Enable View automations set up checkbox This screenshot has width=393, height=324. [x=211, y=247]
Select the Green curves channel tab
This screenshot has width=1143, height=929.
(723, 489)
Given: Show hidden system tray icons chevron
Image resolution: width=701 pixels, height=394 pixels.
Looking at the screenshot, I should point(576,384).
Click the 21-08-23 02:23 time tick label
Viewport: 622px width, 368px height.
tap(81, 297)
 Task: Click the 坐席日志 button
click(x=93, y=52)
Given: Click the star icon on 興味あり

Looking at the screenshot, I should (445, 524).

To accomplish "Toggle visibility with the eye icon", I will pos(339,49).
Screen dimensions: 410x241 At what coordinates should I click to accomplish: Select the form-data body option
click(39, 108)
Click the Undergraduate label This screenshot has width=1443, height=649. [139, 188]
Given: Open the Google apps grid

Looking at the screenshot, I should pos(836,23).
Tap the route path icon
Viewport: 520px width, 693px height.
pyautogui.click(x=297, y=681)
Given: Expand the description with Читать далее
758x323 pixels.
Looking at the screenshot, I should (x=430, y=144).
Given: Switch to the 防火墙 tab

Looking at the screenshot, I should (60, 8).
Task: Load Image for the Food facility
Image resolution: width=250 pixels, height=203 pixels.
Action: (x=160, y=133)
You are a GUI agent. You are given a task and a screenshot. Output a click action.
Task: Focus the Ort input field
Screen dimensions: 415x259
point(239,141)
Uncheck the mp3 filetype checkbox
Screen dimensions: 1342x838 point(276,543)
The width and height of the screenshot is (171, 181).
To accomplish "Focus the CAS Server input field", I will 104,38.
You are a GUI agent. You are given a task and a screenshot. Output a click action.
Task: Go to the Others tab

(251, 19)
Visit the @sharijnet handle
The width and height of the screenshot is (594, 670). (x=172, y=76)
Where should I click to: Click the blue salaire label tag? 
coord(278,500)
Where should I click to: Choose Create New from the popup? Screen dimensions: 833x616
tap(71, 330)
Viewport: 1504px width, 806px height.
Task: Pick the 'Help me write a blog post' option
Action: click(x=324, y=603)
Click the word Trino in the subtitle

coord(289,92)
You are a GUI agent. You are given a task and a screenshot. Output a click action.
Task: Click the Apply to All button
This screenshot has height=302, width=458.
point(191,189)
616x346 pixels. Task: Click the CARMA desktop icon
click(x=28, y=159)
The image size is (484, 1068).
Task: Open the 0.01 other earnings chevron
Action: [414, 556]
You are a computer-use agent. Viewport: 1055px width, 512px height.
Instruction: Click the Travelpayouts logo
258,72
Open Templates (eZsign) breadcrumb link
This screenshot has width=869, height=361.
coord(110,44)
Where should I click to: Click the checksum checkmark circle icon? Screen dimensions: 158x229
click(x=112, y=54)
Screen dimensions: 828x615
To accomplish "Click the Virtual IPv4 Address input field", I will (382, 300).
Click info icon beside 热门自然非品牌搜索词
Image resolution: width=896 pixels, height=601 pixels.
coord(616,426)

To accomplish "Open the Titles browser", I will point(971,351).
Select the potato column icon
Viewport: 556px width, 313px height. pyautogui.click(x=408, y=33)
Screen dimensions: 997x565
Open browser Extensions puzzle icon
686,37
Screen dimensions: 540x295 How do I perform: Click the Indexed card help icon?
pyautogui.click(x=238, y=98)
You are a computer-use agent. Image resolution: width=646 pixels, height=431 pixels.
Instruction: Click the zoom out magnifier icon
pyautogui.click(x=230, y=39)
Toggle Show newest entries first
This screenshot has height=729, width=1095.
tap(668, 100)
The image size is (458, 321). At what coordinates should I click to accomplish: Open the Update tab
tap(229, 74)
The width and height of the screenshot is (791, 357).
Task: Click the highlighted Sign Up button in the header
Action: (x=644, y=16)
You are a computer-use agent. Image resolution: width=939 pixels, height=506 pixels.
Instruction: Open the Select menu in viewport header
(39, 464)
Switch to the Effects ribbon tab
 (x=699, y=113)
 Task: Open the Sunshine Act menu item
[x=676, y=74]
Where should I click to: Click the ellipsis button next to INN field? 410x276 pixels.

____________

Written request
Print the lines of the records unchanged, starting with the line that contains "Where should I click to: Click the blue" and going on through the line that contains "coord(289,92)".

Result
Where should I click to: Click the blue salaire label tag? 
coord(278,500)
Where should I click to: Choose Create New from the popup? Screen dimensions: 833x616
tap(71, 330)
Viewport: 1504px width, 806px height.
Task: Pick the 'Help me write a blog post' option
Action: click(x=324, y=603)
Click the word Trino in the subtitle

coord(289,92)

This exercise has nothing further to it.